We talked in circles for forty-five minutes. In this time frame I suggested that I was too incompetent to be with anyone anyway, he told me this was untrue because I was “cute as fuck” and I said that that was not a valid reason for anything. The conversation ended with him, exasperated, “Well I don’t know what to do, because I like Chelsea. But I still like you like I always have! Tell me what to do.”

“I am not going to tell you what you should or shouldn’t do. You’re old and wise enough to act of your own convictions.”

“I’m torn,” he told me.

Now, so was I. He told me that when I briefly pursued someone else that he had been so sad that he wrote a song that he never showed to anyone. I was a muse. I inspired something, someone had wanted me, and now I had ruined it by being callous and inexpressive. This is so scary to me. I decided that nothing was going to change anyway, and I went to sleep with a very familiar feeling, and I think most people would call it “loneliness”, but it’s “homesickness” for me. Always, no matter where I am or what I am doing, I feel slightly displaced. Always nostalgic for where I stood in the previous second, I feel like there’s not a place that I can simply stop and belong to. I have moved so much and I am so restless, I’m homesick for a place or a person that I haven’t even seen yet. It’s a hollow, distant feeling that occupies the entire viscera, and it’s easy to ignore for the most part; but it’s as restless as I am, always persistent, pulling at the fabric of my mind until I’m frayed and soft at the edges.

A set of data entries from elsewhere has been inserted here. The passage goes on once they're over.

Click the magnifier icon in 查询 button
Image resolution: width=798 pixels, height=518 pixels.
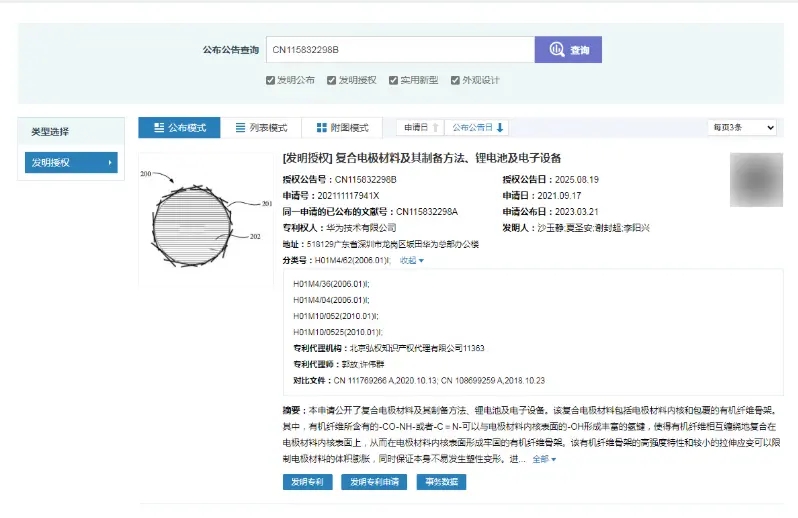point(557,49)
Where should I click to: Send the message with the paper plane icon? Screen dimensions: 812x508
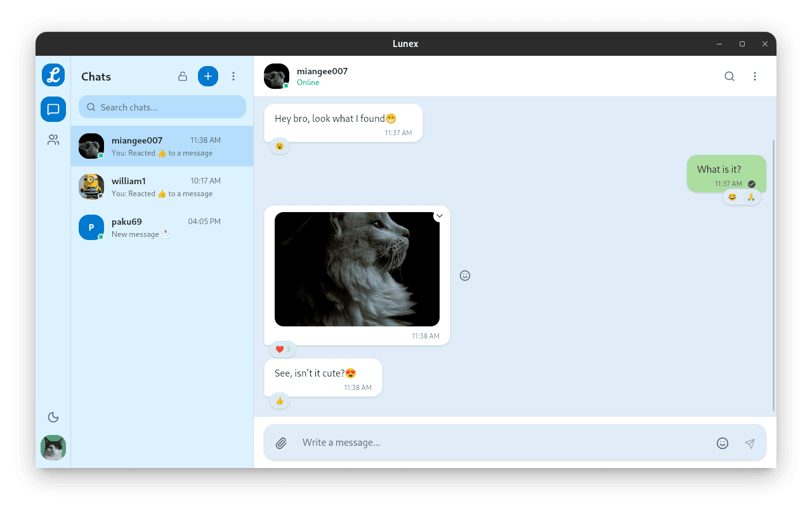click(x=750, y=443)
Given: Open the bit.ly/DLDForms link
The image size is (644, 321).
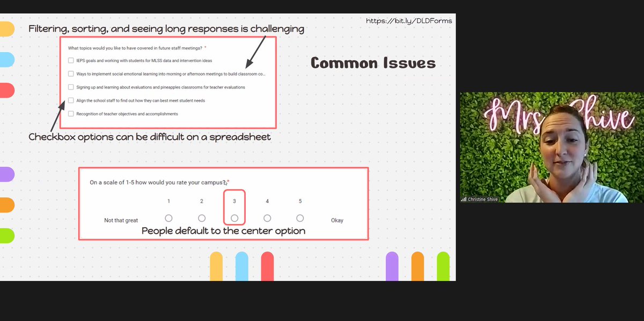Looking at the screenshot, I should pos(409,20).
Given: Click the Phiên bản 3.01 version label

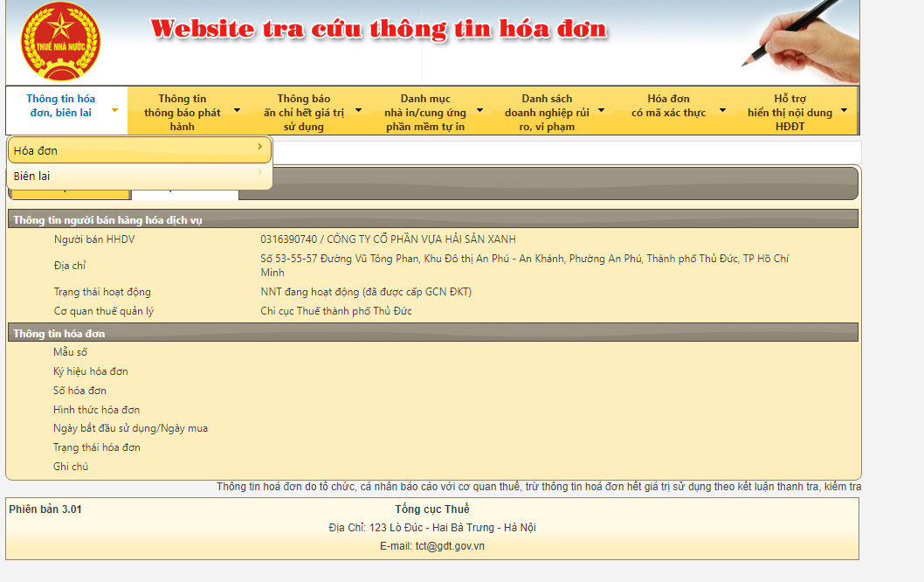Looking at the screenshot, I should [45, 509].
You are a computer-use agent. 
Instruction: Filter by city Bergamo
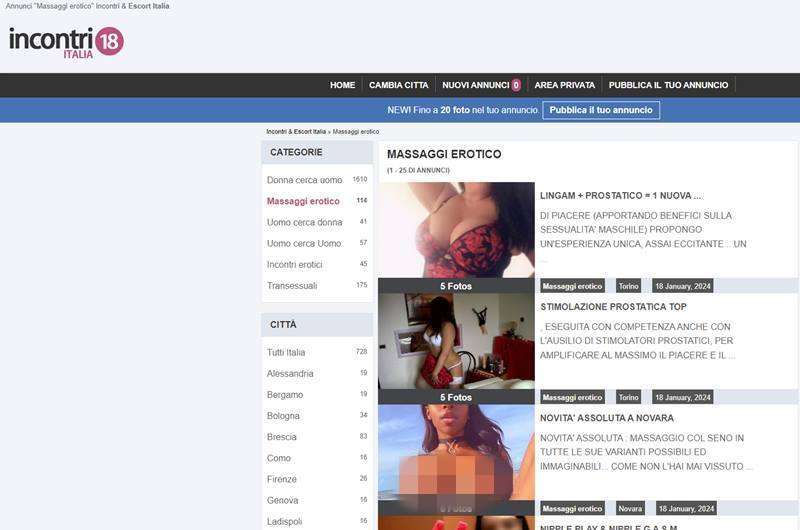pyautogui.click(x=285, y=395)
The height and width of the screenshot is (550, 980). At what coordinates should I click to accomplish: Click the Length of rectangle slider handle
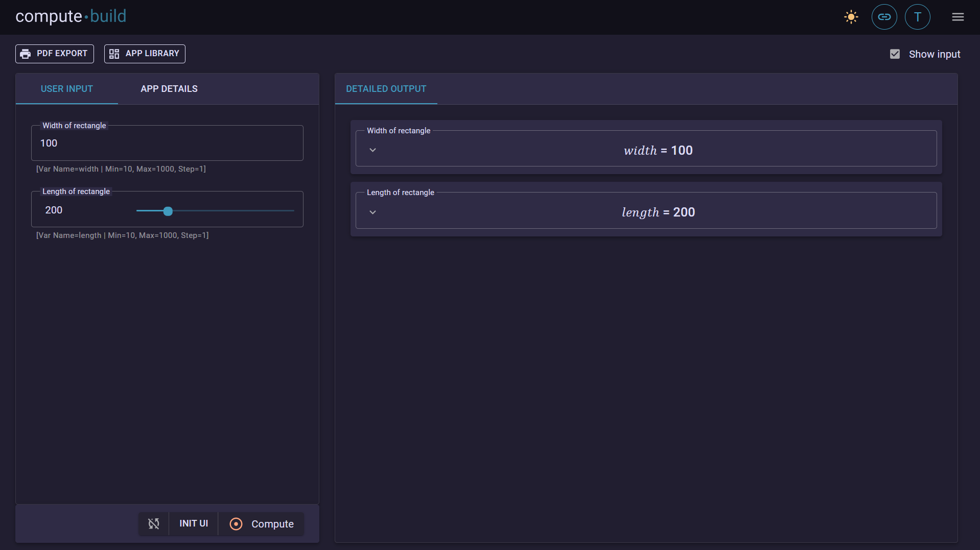point(168,211)
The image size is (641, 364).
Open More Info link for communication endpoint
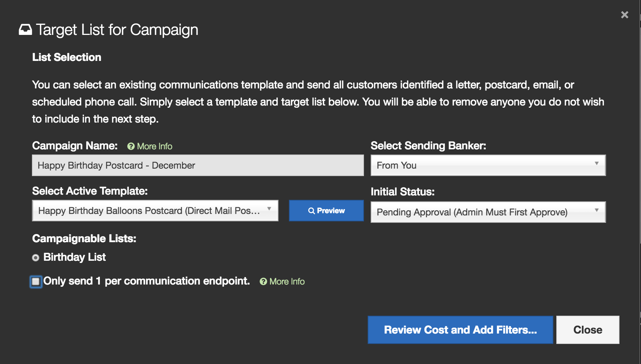point(287,282)
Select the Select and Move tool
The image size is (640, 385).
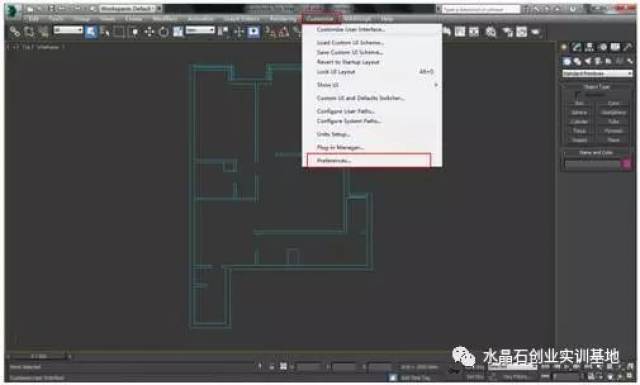pyautogui.click(x=149, y=31)
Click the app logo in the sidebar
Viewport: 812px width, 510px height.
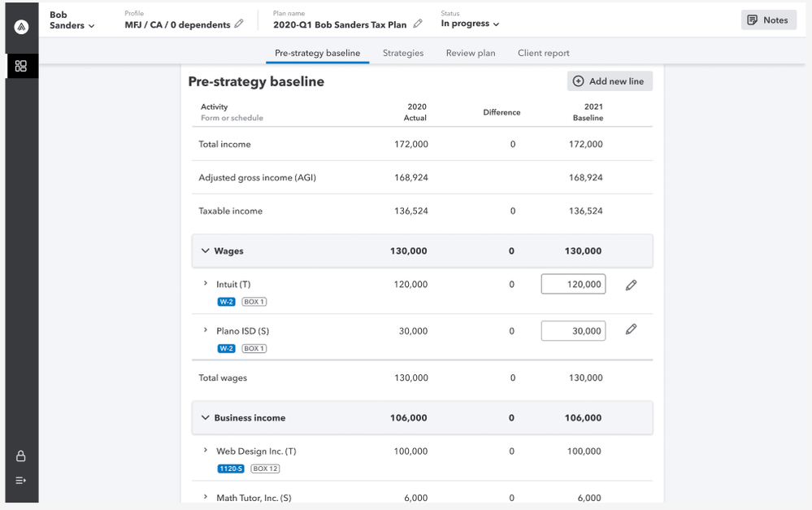click(21, 27)
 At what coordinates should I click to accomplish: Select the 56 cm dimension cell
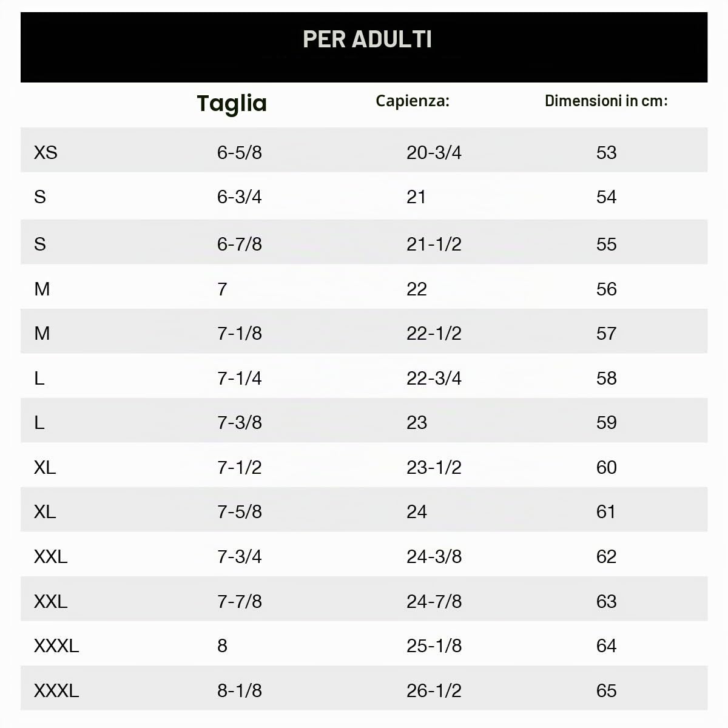click(x=606, y=289)
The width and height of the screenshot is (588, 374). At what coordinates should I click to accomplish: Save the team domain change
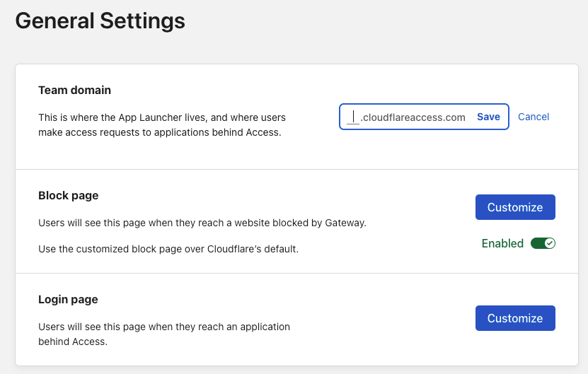[488, 117]
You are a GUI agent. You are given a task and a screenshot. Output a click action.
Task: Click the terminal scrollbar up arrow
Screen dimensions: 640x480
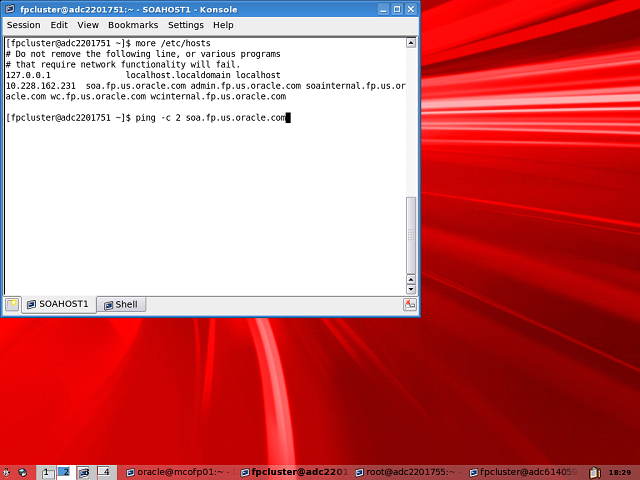(410, 43)
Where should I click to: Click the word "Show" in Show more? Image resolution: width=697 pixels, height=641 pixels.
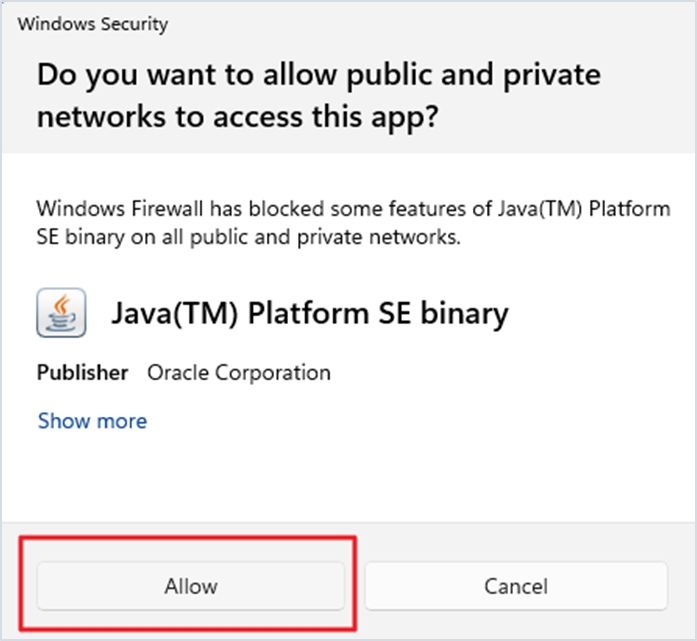[62, 421]
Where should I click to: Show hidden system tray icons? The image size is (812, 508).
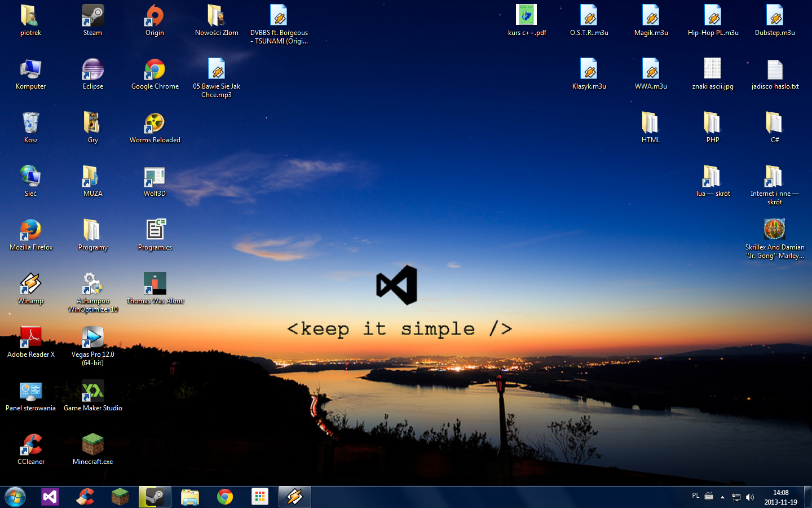(722, 497)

Sitting in a laundromat alone at nineteen years old, washing this blanket again epitomizes this feeling.No one who ever slept under these threads belonged to me, and what’s worse, there were so many of them…

My contentment before last night might have been a place for me to belong, at least for a while. I don’t even know what that was. Now I feel like love would be inviting at first, but homely. As the blanket in the dryer tumbles, so do my thoughts. The man playing Pac-Man might not even be washing clothes, I realize. I wonder what he feels like. I wonder what it feels like to need a dollar, or to supervise a laundromat. I stand up stiffly from the hard seat of my booth and check that my blanket is dry and free of stains and bodily fluids. It is, but I put another quarter in and start the dryer again anyway. I have developed no conclusive thought.